> [Activity A] In the essay about a physician learning to slow down, what did the six-year-old dream about?
> [Activity B] Continue the essay about a physician learning to slow down, starting right after its last sentence.

--- Selected passage ---

My last patient of the day was an elderly woman with metastatic lung cancer, a non-smoker who had been battling this terrible disease for more than a year. I was running thirty minutes behind. I had a packed afternoon with difficult cases and patients who required more of my time and care. I peeked into her room, said hello and apologized for running late. Ms. B. greeted me with her kind, gentle smile as she always did and said, “I am not in a rush; take your time Dr. T.”
“Take your time.” Her words rang through my mind as I completed the visit with the patient before her and stayed with me through the rest of my day. Here was a woman with very little time left on this earth, telling me to take my time and that she was not in a rush.
However, as physicians, that is what we do. We, physician mothers are especially adept at rushing though our days — rushing to get the kids out the door to make it to school on time; rushing to make it to the office or hospital; rushing through cases and patients; rushing through our charts and documentation; rushing to get home and make dinner; rushing through bedtime stories and conversations with our spouses, friends, children and loved ones.
That day, I realized we were all on the same bus and that none of us were going to make out of this life alive. The destination was the same for all of us, yet so many of us rush through our days and miss the precious moments. So, I decided to do exactly that — slow down and take my time in everything I do. The next morning, I woke up just a few minutes early, went in and snuggled with my six year old in bed and kissed her warm cheeks. I made her breakfast and we ate together as she told me about the dream she had had last night about a giggling puppy. We sang in the car together cheerfully as I pulled to her school and spent a few minutes talking with her teacher about her dad who was in a hospital in Nashville. I gave my daughter extra hugs that morning, picking her up in the air and holding her tight for almost two minutes. It felt good. It felt great. My heart was full. This is what they mean when they say “enjoy your day …”; and enjoy I did.

--- Given data ---

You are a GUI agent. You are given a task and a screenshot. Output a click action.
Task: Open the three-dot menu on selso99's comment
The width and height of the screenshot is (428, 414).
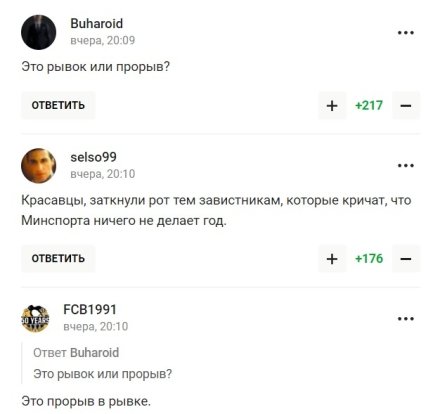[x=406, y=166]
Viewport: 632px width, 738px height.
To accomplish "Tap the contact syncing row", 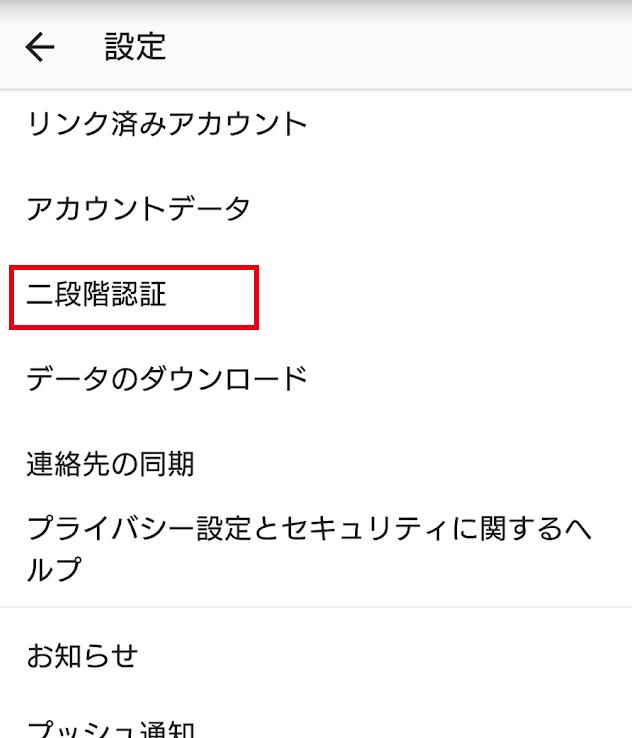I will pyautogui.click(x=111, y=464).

---

> [Task result A] A giggling puppy.

> [Task result B]
The morning clinic was hectic. I had a couple of my challenging patients waiting for me when I walked by the busy waiting room. My instinct was to revert back and just rush through to get through the day. Again, Ms. B’s words rang in my mind and her gentle face came to my consciousness. “Don’t rush.” My instinct was telling me otherwise, but instead, I slowed down, took a deep breath and entered the first room. I greeted the patient and asked her about her morning and just listened, without saying a word for the next sixty seconds. She told me so much. We connected with heart, and I slowed down as she told me about her symptoms and her life stressors, and how excited she was to fly out next month to visit her granddaughter. I could feel my heart slowing down as I relaxed into the visit and simply took the time to enjoy my patient. This was a sacred time with her. I felt privileged that she entrusted me with intimate details of her life and family. It was heart-warming and delightful.
As the morning passed on and each patient came and went, I felt my heart fill up with joy with every passing patient. I was still on time, maybe running just a few minutes late, but in slowing down myself, time itself had slowed down. I spent a few quick minutes documenting my work and off went to lunch. As I walked outside, I felt the warm sun gently kiss my face. I walked to a nearby café, got my lunch and settled slowly to enjoy my meal. I consciously made an effort to enjoy each bite. It was delicious. What a marvelous day! What an amazing opportunity to serve as a physician and be able to do the work I do. Overwhelming gratitude flooded my mind and heart. My heart was full. My mind was content.
“Nature never rushes, yet everything gets done,” writes Donald Hicks in his book Look Into the Stillness. In rushing, we miss the very essence of life, losing the opportunity to fully be present in the moment and feel its joyfully. Slowing down helps us squeeze the nectar out of life, one drop at a time, slowing time itself as we forge into our inescapable final destination.
Kristine Tatosyan-Jones is a family physician.